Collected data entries
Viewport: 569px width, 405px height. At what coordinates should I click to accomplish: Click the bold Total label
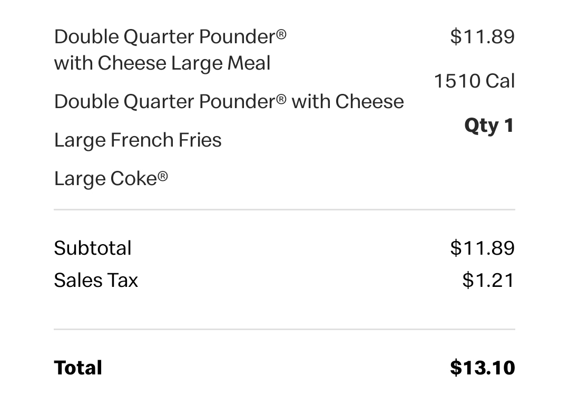(78, 368)
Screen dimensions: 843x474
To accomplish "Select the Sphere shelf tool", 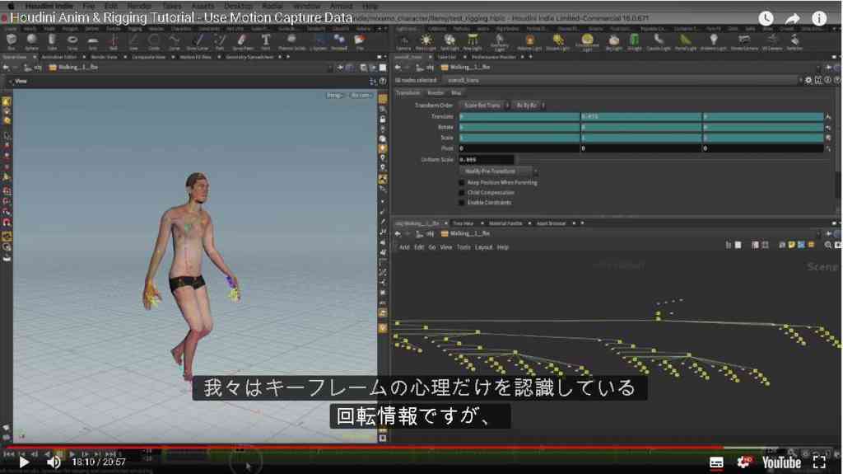I will (x=32, y=41).
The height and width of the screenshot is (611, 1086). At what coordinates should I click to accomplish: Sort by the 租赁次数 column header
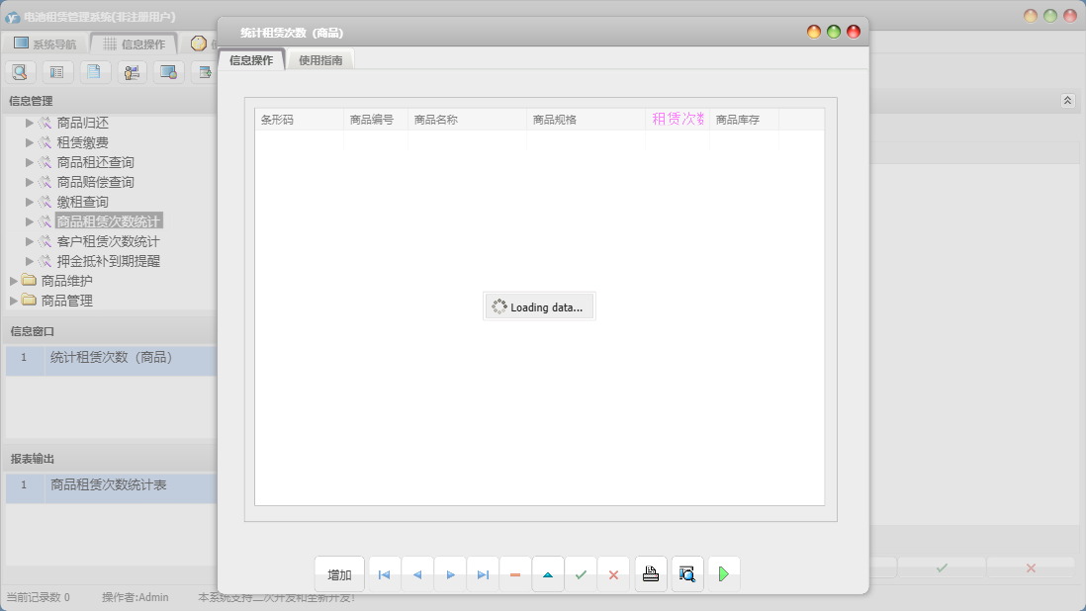(677, 120)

Exercise description ->
Write out again, exactly, each line from the one containing "The height and" through the last line of the entries, and omit every picture.

Solution for this task ->
The height and width of the screenshot is (611, 1086). At what coordinates should I click to accomplish: Sort by the 租赁次数 column header
(677, 120)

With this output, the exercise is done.